Routing Problems Considering Value System for Exploration Missions (2020-2022)

This is an on-going three-year research project funded by National Research Foundation (NRF) of Korea. Led by Professor Jaemyung Ahn, our team considers the value system inherent in exploration missions and finds an optimal set of routes to accomplish mission goals. Planetory exploration missions such as field geology tests and atmospheric observations for autonomous mobile robots naturally entail various intrinsic traits. Uncertainty is one major factor. As a result, it is often the case to update the current mission profile, a situation that calls for fast and efficient mission re-planning techniques.
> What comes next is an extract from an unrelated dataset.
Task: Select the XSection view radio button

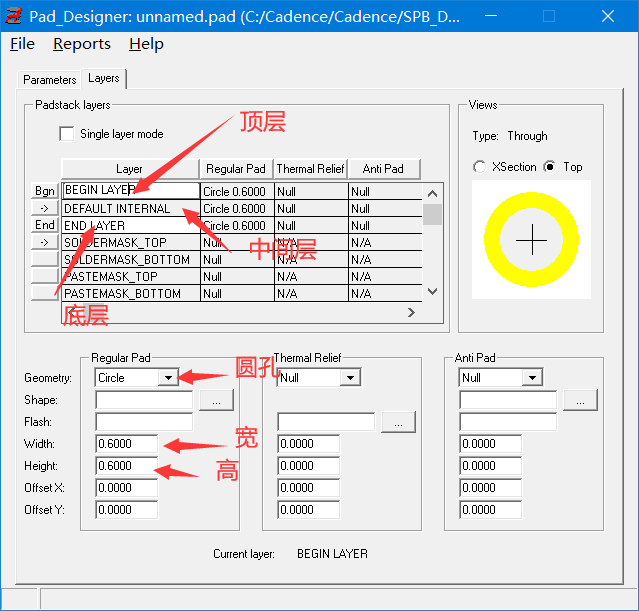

In this work, I worked on a mission re-planning method for multiple robots using deep reinforcement learning. I designed a Transformer-style policy network and proposed a data-efficient training algorithm using instance-augmentation baseline that speeds up per-epoch training time by over 30% when compared to the conventional method. [Code]

  • Dong Ho Lee and Jaemyung Ahn. (2022). Multi-Start Team Orienteering Problem for UAS Mission Re-Planning with Data-Efficient Deep Reinforcement Learning. Journal of Intelligent & Robotic Systems (under review) [Manuscript]
  • Dong Ho Lee and Jaemyung Ahn. A Deep Reinforcement Learning Approach to solve the Vehicle Routing Problem with Resource Constraints. In AIAA Scitech Forum 2023, Maryland, USA. (to appear)

DDTM Training Image

Data-Driven Flow Modeling Research (2020-2022)
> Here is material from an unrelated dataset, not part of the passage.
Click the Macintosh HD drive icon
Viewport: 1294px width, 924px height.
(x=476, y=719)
An on-going three-year research project funded by ADD, jointly conducted with the Aerospace Propulsion Laboratory (APL) of Seoul National University (SNU). Under extreme flow conditions, say Mach number beyond 5.0, changes in aerodynamic design shape frequently occurs. As a result, we need a fast and accurate technique to predict the changes in aerodynamic coefficients in accordance with the shape changes. Along with the team led by Professor Jaemyung Ahn and Professor Bok Jik Lee, I worked on adaptive aerodynamics prediction upon changes of the shape using deep learning. Specifically, I designed a deep learning pipeline for preprocessing raw data and training a residual deep neural net to fine tune its inference performance.

  • Dong Ho Lee, DongUk Lee, Seoum Han, Seongil Seo, Bok Jik Lee and Jaemyung Ahn. (2022). Deep Residual Neural Network for Predicting Aerodynamic Coefficient Changes with Ablation. Aerospace Science and Technology (under review) [Manuscript]
  • Dong Ho Lee, DongUk Lee, Jeongyong Lee, Bok Jik Lee and Jaemyung Ahn. Prediction of Multiple Aerodynamic Coefficients of Missiles using CNN. In AIAA Scitech Forum 2022, San Diego, USA. [Link]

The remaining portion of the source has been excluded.